Although the same tour took place Stateside in 2019, the show is constantly changing with a brand new opening with Machines (or Back to Humans) from Queen’s 1984 album The Works, which is a digital single today.
Roger Taylor said: “Basically, it starts with everything being electronic – electronic drums, everything, And what you’ve got is the human rock band that hits.
The Queen said: “While the immersive staging draws the audience into a dystopian world of spinning pinwheels and suit pistons, a battalion of CGI robots march across the giant video screens to the sound of ‘Machines’ and look down on the crowd with wild eyes – but with the help of Freddie’s virtual voice, the band launches into the electro-narrative but very human Radio Ga Ga, which begins a two-hour roller coaster and more of the band’s legacy catalog .”

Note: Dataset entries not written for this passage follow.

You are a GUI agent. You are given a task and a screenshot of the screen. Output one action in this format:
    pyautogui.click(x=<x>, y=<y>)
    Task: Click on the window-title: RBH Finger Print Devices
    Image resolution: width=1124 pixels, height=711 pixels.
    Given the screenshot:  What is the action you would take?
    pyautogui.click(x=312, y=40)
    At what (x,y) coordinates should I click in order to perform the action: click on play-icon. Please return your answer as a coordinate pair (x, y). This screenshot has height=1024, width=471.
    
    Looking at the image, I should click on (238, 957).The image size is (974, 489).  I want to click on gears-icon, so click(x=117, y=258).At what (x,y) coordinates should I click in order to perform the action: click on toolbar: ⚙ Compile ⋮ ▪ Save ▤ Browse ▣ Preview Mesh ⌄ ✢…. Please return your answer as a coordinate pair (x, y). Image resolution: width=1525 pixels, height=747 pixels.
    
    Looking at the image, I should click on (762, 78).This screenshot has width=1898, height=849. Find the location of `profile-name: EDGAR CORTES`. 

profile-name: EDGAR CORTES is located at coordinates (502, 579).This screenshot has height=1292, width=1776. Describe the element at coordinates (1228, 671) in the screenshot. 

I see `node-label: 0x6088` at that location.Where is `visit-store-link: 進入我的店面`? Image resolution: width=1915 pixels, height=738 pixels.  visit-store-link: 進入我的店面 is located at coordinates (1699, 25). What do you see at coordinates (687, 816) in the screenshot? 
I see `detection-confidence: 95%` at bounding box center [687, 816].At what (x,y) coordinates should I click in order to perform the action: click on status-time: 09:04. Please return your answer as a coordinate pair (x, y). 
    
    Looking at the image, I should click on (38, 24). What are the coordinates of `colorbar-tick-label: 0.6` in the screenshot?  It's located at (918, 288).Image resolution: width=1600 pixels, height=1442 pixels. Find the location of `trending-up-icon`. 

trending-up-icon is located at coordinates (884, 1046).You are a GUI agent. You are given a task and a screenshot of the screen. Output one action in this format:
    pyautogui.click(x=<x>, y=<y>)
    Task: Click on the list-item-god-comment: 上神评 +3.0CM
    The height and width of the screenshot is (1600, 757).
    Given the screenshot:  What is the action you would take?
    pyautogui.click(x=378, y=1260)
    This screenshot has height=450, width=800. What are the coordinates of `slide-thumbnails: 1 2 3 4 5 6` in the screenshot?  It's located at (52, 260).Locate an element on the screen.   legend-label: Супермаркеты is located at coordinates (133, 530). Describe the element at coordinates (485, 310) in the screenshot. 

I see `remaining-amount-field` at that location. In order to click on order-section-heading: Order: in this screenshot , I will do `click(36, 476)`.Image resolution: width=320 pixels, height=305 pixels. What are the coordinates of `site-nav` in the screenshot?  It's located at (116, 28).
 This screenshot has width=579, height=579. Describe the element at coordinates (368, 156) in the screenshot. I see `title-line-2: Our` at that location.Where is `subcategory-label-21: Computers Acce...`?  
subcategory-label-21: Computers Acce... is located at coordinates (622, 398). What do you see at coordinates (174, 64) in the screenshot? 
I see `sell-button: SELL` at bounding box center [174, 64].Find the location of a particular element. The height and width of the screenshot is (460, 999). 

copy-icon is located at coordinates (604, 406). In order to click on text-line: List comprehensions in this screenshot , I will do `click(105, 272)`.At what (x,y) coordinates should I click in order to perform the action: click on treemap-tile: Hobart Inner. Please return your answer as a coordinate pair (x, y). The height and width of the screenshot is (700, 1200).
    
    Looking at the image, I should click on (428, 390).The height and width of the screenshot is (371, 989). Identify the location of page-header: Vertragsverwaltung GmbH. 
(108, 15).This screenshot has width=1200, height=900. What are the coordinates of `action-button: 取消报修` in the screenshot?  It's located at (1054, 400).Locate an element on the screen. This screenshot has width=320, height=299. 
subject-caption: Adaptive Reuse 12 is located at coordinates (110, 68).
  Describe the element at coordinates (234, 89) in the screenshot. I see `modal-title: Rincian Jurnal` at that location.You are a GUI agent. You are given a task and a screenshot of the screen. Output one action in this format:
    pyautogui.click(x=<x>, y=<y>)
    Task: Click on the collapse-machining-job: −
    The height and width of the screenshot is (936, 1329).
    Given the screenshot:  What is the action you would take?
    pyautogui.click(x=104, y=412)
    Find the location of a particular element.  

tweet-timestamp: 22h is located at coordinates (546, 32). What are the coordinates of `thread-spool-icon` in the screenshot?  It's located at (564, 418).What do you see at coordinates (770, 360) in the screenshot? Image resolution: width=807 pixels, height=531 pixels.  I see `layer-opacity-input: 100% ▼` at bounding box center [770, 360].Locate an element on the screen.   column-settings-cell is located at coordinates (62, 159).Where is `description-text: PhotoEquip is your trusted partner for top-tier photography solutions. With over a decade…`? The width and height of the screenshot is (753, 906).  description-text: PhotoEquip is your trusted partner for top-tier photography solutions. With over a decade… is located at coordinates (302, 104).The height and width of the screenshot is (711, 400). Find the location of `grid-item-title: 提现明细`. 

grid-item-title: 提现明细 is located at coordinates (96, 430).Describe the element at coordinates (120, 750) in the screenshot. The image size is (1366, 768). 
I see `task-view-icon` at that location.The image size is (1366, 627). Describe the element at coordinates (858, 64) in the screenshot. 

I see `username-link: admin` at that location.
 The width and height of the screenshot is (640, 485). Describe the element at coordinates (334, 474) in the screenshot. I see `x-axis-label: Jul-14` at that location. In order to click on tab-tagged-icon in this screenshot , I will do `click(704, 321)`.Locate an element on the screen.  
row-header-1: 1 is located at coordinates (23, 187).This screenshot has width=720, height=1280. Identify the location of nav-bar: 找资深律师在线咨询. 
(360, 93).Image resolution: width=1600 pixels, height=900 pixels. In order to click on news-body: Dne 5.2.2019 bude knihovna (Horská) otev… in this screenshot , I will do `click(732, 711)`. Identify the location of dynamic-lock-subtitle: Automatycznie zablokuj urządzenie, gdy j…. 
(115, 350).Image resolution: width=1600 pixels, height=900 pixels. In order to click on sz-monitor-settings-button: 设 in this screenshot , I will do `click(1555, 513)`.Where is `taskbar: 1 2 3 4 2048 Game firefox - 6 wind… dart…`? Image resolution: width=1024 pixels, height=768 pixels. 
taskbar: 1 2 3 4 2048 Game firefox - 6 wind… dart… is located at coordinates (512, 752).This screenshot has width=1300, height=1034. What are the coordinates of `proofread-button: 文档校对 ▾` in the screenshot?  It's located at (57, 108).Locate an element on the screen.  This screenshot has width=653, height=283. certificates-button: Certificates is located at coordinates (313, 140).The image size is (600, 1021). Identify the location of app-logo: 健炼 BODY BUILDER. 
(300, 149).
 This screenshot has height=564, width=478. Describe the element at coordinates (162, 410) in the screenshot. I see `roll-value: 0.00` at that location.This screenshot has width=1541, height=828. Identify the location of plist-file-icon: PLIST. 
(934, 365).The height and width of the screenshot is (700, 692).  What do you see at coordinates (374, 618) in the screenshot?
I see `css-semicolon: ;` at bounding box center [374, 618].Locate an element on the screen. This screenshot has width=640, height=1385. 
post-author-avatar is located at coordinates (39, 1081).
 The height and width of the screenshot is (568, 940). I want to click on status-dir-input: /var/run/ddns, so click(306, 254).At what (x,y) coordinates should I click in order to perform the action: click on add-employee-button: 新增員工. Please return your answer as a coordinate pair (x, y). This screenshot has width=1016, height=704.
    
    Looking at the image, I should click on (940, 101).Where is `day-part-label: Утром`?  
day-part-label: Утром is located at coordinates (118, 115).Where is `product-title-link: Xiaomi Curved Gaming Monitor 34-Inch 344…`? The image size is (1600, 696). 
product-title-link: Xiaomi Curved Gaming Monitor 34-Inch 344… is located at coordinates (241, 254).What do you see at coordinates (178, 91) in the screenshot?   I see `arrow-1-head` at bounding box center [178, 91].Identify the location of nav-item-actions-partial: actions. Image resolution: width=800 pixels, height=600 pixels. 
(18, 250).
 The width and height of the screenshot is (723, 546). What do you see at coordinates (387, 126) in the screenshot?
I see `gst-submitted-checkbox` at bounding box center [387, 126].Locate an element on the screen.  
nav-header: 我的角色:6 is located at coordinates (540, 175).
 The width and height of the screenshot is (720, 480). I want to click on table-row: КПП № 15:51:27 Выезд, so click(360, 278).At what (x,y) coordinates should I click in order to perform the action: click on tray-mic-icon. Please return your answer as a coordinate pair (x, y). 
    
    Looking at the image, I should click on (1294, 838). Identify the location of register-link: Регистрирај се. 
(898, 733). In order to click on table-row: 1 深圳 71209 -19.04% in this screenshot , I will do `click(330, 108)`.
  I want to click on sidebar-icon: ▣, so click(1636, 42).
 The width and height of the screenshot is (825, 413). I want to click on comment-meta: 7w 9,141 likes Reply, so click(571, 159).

The description continues: “As the new ‘Rhapsody’ production opens, the audience hears the lead vocals of Freddie Mercury and Brian May from behind, raising the alarm (first in 1984!) that The Machines are about to go in charge. In contrast, the robotic voices provided by the vocoded voices of Roger Taylor support the attitude of the Machines. The theme of this conflict recurs at various points later in the series.”
Sir Brian May, who co-wrote the song Machines with Roger, said: “The Robot Horde provides a narrative thread for our new show. In these days where Artificial Intelligence is starting to invade all our lives, these mechanical people personify the Robotic Rebellion. In our current and still developing show, Back to Humans is the soundtrack to us as humans reclaiming our control. Machines and Radio Gaga actually have a common ancestor, the beginning of the collaboration between myself and Roger in the sessions for the Works album in 1984.
“But we had different ideas about how it should develop, and the track split into two songs going in opposite directions … Roger piloting Radio Gaga to completion and into a global peak, with me leading the way to make ‘Machines’ a kind of endless battle. Putting the new show together, it struck me that ‘Machines’ was more relevant than ever. Hence the idea to introduce the show with a 21st century version of this battle – and, incidentally, bring Ga Ga and the Machines back together again and again. And this really stands up to our long-standing belief that a rock show should be live and dangerous rather than performed according to clicks and electronic backings.”
Roger added: “Machines was born out of the electronica that we first explored on Raidió Ga Ga to create this sense of the battle between the electric side and the human side.
“Now that it’s becoming more of a machine world and we’re all trying to keep up, we felt it was the perfect time to revive this idea of going back to the human.”